Can code-reviewer review non-security code quality issues
Yes. It explicitly covers naming, error handling, documentation, and DRY concerns in addition to security and performance. If your main goal is maintainability rather than vulnerability finding, it can still be useful, but you should say that in the prompt so the balance of feedback shifts accordingly.
Do I need to read the repository before using code-reviewer
Not much. For this skill, reading SKILL.md is usually enough because there are no support folders, scripts, or metadata files that materially change behavior. That low overhead is a plus if you want quick adoption.
How to Improve code-reviewer skill
Give code-reviewer the risk model explicitly
The fastest way to improve code-reviewer output is to tell it what failure matters most:
- auth bypass
- injection
- unsafe file access
- expensive queries
- race conditions
- weak error handling
Without that, the skill may spread attention evenly across too many categories and miss what you care about most.
Add the missing context the skill cannot infer
Provide:
- language and framework
- whether the code is backend, frontend, or infra
- trusted vs untrusted inputs
- performance expectations
- whether this is new code or a regression check
This changes the quality of findings more than adding more code volume.
Narrow the review unit
A common failure mode is reviewing too much code at once.
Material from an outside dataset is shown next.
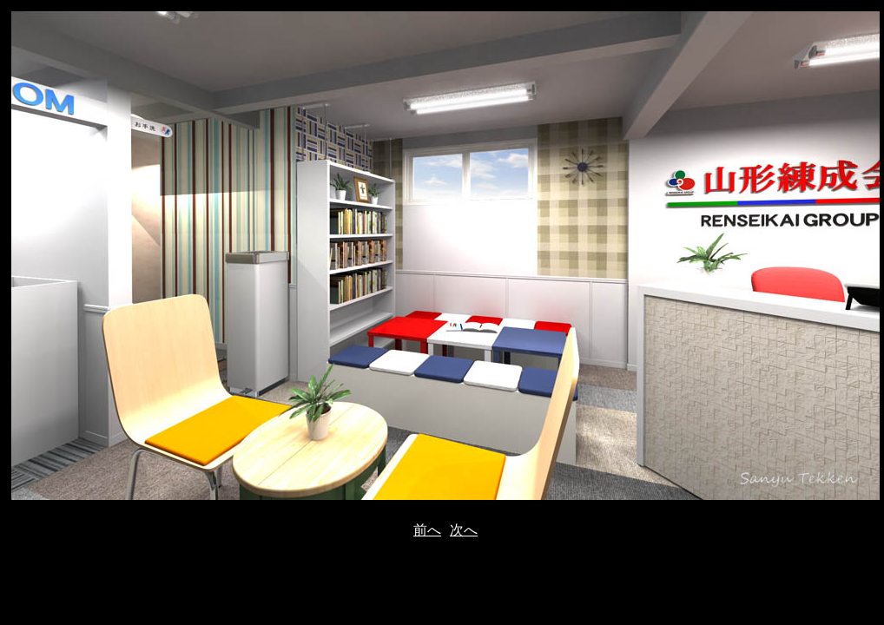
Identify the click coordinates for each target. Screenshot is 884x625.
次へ (464, 530)
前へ (427, 530)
Smaller units improve accuracy:
- one diff
- one endpoint
- one service method
- one config block
If you paste an entire subsystem, findings often become generic and harder to verify.
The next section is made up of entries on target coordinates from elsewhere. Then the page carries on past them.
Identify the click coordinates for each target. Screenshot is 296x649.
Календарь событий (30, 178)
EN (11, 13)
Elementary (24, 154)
Ask for evidence-backed findings only
To reduce hallucinated issues, instruct the model to:
- cite the exact code path or line range
- explain why the issue is plausible from the shown code
- separate confirmed observations from speculative concerns
This makes code-reviewer more trustworthy in real review workflows.
Request fixes in the right form
If you want output you can act on quickly, ask for one of these:
- minimal remediation steps
- patch-style suggestions
- safer alternative patterns
- merge-blocker vs follow-up classification
“Recommended fix” is built in, but specifying the form of the fix makes the result more usable.
Calibrate severity to your team
Severity labels are only useful if they match your merge standards. Improve the code-reviewer guide for your workflow by telling it what counts as:
- Critical: immediate exploit or data loss risk
- High: likely real issue needing pre-merge fix
- Medium: important but not merge-blocking
- Low: cleanup or maintainability concern
Otherwise, severity may look plausible but not map to your actual review policy.
Run a second pass after the first review
After the first output, do not just ask “anything else?” Instead, iterate with targeted follow-ups:
- “Re-check only auth and session handling.”
- “Now ignore style and focus on expensive database access.”
- “Challenge your previous findings and remove weak ones.”
- “Suggest tests that would validate the top two issues.”
This produces a sharper second pass than repeating the original request.
Use code-reviewer with other quality gates
The best adoption pattern is to combine code-reviewer install and prompt-based review with:
- linters
- test suites
- type checks
- dependency scanners
- human PR review
The skill adds reasoning and prioritization, but it works best when paired with tools that can verify facts automatically.
Improve the skill for your own team
Because this skill is minimal, it is easy to extend. If you fork or adapt it, the highest-value improvements are:
- add language-specific review criteria
- add framework-specific security checks
- define clearer severity rules
- include examples of good inputs
- add separate modes for PR review vs full-file audit
Those changes materially improve output quality more than cosmetic edits.